Great work! We’ve created a minimal reproducible example. In the next episode, we’ll learn about reprex, a package that can help us double-check that our example is reproducible by running it in a clean environment. (As an added bonus, reprex will format our example nicely so it’s easy to post to places like Slack, GitHub, and StackOverflow.)

More on that soon. For now, let’s review the road map that we just practiced.

Road map review


Step 0. Create a separate script

  • It helps to have a separate place to work on your minimal code snippet.

Step 1. Identify the problem area

  • Which part of the code is causing the problem? Move it over to the reprex script so we can focus on it.

Step 2. Give context: functions and packages

  • Make sure that helpers have access to all the functions they’ll need to run your code snippet.

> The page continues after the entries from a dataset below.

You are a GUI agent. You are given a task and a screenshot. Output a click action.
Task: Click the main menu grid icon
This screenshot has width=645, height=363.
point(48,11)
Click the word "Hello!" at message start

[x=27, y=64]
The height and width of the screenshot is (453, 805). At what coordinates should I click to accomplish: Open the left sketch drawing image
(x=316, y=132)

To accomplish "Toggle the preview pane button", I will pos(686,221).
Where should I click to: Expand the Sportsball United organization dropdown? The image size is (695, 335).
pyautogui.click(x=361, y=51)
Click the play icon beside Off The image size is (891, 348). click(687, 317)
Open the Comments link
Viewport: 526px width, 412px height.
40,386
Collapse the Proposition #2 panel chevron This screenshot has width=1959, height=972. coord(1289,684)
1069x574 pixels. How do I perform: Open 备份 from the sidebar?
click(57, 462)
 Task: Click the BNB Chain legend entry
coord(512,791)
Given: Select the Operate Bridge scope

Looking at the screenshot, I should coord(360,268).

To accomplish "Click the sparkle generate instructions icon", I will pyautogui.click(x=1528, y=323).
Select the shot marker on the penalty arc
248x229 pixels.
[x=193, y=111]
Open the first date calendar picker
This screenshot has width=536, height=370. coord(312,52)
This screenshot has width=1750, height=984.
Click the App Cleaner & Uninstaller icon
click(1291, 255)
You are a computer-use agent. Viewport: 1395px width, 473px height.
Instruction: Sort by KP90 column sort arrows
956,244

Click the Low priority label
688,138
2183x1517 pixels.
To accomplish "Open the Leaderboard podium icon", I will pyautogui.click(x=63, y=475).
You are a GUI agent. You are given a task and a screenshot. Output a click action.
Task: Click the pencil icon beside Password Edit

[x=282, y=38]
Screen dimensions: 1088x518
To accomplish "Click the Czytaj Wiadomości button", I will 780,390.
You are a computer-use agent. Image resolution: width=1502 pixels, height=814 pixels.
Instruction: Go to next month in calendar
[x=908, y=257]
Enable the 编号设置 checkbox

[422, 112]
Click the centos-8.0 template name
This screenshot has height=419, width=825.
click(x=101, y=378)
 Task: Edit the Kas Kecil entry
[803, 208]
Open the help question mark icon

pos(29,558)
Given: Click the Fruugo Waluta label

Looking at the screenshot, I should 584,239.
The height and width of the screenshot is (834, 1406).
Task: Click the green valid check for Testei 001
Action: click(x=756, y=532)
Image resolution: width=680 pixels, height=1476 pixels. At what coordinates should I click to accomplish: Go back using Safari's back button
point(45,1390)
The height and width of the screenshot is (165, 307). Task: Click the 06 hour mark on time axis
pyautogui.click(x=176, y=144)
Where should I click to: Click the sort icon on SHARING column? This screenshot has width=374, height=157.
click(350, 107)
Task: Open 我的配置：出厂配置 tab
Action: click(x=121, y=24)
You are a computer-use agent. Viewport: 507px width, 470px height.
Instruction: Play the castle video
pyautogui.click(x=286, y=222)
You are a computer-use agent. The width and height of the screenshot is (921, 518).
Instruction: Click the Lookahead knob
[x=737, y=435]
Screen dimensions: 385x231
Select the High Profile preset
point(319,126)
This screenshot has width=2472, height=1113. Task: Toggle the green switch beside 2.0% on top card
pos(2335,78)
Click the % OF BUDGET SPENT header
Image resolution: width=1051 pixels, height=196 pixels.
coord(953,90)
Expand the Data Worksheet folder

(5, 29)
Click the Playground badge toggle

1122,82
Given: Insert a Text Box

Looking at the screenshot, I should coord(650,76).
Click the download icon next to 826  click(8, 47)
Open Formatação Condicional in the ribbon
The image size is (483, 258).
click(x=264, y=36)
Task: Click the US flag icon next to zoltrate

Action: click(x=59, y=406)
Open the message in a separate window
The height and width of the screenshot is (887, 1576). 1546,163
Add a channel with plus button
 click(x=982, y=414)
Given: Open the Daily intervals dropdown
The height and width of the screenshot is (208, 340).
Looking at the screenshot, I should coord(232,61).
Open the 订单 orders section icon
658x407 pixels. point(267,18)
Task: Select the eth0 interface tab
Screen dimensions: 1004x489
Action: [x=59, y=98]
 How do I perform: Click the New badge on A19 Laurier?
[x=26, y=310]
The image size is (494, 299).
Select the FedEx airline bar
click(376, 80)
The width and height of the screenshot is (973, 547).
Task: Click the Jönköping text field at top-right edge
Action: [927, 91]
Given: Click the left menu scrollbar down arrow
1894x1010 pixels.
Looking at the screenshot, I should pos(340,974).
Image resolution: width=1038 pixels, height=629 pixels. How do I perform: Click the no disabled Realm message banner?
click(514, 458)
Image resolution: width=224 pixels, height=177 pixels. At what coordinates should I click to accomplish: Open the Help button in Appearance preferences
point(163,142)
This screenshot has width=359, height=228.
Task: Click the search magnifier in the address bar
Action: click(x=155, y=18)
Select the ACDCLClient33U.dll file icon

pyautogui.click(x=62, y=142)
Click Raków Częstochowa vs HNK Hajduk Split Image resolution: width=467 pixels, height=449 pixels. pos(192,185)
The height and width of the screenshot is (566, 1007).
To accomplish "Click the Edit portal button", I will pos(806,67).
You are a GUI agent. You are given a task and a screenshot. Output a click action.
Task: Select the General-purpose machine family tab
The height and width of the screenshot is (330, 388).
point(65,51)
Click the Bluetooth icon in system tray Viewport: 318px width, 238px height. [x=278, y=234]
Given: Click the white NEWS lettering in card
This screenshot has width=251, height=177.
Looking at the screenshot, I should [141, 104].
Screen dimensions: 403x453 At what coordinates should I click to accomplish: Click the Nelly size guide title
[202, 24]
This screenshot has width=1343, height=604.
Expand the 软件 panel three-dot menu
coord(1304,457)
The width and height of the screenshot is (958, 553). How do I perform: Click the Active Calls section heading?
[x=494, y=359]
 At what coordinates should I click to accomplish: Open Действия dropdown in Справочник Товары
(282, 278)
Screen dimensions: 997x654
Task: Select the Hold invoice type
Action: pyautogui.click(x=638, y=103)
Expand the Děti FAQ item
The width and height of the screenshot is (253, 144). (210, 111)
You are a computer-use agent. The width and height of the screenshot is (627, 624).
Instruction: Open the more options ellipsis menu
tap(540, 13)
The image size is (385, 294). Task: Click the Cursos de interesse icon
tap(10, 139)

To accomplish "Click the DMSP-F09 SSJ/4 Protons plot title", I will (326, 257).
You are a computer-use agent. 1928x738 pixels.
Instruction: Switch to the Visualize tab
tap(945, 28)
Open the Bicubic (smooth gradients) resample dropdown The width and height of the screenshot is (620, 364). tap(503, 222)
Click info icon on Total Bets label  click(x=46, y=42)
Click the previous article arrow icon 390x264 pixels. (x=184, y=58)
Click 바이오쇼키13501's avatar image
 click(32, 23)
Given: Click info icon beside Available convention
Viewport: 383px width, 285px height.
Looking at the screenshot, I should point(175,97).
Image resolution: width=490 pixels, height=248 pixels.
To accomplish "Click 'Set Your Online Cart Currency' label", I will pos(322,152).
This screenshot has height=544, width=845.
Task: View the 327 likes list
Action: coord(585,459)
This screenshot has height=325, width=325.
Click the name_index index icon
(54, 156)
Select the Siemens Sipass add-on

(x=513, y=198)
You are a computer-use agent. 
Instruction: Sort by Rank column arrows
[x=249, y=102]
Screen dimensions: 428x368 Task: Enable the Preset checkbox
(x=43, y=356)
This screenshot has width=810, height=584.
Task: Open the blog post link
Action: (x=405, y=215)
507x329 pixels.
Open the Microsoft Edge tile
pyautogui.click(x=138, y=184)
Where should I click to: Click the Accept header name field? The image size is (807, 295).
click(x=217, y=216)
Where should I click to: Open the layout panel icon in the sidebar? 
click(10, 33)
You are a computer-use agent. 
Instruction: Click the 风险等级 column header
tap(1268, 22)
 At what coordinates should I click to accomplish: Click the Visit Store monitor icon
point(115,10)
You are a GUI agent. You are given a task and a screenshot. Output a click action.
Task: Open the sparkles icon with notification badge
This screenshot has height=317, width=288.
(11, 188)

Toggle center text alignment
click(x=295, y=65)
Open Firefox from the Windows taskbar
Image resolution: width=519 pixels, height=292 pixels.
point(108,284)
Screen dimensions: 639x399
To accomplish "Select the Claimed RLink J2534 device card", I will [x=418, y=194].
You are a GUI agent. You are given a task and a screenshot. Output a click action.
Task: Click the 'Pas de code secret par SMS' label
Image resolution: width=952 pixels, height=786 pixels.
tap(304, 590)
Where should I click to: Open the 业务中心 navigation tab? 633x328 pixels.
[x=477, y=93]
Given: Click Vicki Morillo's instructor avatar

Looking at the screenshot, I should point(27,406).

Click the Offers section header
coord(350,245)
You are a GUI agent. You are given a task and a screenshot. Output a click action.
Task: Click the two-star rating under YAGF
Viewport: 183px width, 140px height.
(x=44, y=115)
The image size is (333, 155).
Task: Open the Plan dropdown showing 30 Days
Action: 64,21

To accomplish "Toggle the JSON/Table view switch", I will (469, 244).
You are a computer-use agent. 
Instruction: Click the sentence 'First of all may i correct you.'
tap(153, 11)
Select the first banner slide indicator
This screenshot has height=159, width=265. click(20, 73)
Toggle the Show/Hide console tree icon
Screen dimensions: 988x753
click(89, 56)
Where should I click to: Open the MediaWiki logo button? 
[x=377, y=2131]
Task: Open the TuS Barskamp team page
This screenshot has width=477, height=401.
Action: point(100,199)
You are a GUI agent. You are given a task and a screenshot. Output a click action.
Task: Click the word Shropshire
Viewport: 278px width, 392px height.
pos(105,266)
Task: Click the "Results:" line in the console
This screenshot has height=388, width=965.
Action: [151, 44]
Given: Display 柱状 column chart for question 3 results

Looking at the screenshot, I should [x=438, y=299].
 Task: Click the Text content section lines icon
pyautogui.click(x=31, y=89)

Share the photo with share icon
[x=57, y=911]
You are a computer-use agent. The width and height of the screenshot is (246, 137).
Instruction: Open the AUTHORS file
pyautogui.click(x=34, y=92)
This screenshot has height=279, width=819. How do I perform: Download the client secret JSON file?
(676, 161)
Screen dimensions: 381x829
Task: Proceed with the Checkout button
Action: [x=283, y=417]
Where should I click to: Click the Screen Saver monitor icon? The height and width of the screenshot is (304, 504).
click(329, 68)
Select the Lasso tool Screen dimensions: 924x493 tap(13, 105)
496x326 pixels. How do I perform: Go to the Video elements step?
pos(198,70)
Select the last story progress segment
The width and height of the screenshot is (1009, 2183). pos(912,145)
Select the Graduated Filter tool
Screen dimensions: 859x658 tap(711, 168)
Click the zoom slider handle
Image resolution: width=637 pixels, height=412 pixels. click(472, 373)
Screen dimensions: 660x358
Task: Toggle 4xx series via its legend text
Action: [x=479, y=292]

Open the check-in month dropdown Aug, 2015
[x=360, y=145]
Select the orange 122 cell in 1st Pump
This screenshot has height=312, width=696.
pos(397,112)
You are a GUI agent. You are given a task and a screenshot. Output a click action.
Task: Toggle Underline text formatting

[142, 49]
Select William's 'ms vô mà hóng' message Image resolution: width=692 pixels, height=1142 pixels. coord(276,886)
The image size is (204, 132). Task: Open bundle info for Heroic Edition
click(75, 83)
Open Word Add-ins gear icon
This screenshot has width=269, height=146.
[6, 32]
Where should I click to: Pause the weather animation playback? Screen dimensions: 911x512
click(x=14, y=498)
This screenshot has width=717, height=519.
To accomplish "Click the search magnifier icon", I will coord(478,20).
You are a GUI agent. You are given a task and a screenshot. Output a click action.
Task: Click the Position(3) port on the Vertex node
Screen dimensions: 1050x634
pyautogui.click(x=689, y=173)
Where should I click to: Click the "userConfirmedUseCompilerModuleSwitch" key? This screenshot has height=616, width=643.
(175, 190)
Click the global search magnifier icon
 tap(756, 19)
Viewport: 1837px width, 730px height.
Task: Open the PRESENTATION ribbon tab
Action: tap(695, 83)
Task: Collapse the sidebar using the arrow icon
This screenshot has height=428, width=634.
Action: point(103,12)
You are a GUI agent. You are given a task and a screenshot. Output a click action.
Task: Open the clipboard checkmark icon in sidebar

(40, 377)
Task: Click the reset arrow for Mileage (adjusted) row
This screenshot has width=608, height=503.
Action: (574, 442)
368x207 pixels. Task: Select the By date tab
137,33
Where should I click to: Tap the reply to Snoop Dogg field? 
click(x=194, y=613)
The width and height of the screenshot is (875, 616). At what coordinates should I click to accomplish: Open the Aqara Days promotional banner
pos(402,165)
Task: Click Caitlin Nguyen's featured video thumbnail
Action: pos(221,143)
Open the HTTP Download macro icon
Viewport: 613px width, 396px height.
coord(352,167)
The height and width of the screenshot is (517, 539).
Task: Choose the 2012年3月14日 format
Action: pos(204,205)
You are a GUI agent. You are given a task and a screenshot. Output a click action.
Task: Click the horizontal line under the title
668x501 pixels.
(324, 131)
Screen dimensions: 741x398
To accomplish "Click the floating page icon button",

Step 3. Give context: variables and datasets

  • Make sure that helpers have access to all the variables they’ll need to run your code snippet, or reasonable stand-ins.

Step 4. Simplify

  • Remove any extra code that isn’t absolutely necessary to demonstrate your problem.

Reflection

Let’s take a moment to reflect on this process.

  • What’s one thing you learned in this episode? An insight; a new skill; a process?

  • What is one thing you’re still confused about? What questions do you have?

This exercise should take about 5 minutes.